++++ EXERCISE DATA

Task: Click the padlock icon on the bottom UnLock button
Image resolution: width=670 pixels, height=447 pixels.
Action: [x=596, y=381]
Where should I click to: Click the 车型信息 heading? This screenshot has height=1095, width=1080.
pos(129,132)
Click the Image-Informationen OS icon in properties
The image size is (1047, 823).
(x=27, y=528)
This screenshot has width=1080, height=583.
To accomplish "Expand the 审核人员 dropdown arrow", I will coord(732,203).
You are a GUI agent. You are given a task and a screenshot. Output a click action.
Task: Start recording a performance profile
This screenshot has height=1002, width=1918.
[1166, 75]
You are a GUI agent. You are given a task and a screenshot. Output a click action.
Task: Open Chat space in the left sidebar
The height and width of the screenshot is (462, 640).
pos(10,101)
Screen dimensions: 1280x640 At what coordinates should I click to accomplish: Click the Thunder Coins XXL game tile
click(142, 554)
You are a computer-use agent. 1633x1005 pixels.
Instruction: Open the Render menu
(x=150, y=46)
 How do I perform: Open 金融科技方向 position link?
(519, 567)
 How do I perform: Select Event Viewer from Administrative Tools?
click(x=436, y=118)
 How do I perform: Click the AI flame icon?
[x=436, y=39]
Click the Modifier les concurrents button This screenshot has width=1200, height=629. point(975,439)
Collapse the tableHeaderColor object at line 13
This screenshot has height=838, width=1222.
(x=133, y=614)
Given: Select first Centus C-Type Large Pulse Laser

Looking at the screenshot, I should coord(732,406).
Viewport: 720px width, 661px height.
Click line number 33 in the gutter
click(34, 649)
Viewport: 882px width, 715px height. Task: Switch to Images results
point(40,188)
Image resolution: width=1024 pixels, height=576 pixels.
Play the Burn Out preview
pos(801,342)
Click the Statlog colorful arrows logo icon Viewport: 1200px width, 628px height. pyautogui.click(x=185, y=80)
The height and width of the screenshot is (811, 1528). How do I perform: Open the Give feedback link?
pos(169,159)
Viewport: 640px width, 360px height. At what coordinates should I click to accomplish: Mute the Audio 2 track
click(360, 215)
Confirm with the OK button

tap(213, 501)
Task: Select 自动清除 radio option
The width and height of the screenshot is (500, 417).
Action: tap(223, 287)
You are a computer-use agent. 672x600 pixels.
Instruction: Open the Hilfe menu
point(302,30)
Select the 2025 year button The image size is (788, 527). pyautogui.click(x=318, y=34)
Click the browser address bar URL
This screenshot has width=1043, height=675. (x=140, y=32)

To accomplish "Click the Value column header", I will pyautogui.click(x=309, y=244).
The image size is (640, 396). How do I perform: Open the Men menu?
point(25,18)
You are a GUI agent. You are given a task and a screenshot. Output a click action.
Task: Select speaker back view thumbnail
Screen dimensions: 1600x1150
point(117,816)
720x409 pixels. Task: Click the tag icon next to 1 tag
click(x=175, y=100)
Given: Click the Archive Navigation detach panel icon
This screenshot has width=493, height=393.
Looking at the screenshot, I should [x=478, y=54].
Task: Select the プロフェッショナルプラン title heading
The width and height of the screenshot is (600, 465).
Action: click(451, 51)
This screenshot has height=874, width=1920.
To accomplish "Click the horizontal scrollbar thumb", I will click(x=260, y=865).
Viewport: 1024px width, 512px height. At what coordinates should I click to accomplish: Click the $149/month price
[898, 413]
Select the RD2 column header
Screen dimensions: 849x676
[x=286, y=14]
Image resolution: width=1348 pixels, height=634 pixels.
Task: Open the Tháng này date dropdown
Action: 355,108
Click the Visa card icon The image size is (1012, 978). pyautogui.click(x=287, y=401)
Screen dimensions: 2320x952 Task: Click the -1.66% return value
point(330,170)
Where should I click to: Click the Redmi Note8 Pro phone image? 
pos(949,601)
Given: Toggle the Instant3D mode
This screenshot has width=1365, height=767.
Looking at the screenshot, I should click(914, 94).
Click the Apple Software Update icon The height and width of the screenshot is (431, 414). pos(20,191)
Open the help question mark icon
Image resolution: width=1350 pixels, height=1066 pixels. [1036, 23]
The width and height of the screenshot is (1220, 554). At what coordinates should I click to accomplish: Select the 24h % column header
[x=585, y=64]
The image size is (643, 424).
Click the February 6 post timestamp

++++++++

__TRY IT__. Could you set down exactly the lines above, from the one containing "Screen dimensions: 2320x952" through the last, including both and nothing else?

__ANSWER FOR THIS EXERCISE__.
Screen dimensions: 2320x952 Task: Click the -1.66% return value
point(330,170)
Where should I click to: Click the Redmi Note8 Pro phone image? 
pos(949,601)
Given: Toggle the Instant3D mode
This screenshot has width=1365, height=767.
Looking at the screenshot, I should click(914, 94).
Click the Apple Software Update icon The height and width of the screenshot is (431, 414). pos(20,191)
Open the help question mark icon
Image resolution: width=1350 pixels, height=1066 pixels. [1036, 23]
The width and height of the screenshot is (1220, 554). At what coordinates should I click to accomplish: Select the 24h % column header
[x=585, y=64]
The image size is (643, 424).
Click the February 6 post timestamp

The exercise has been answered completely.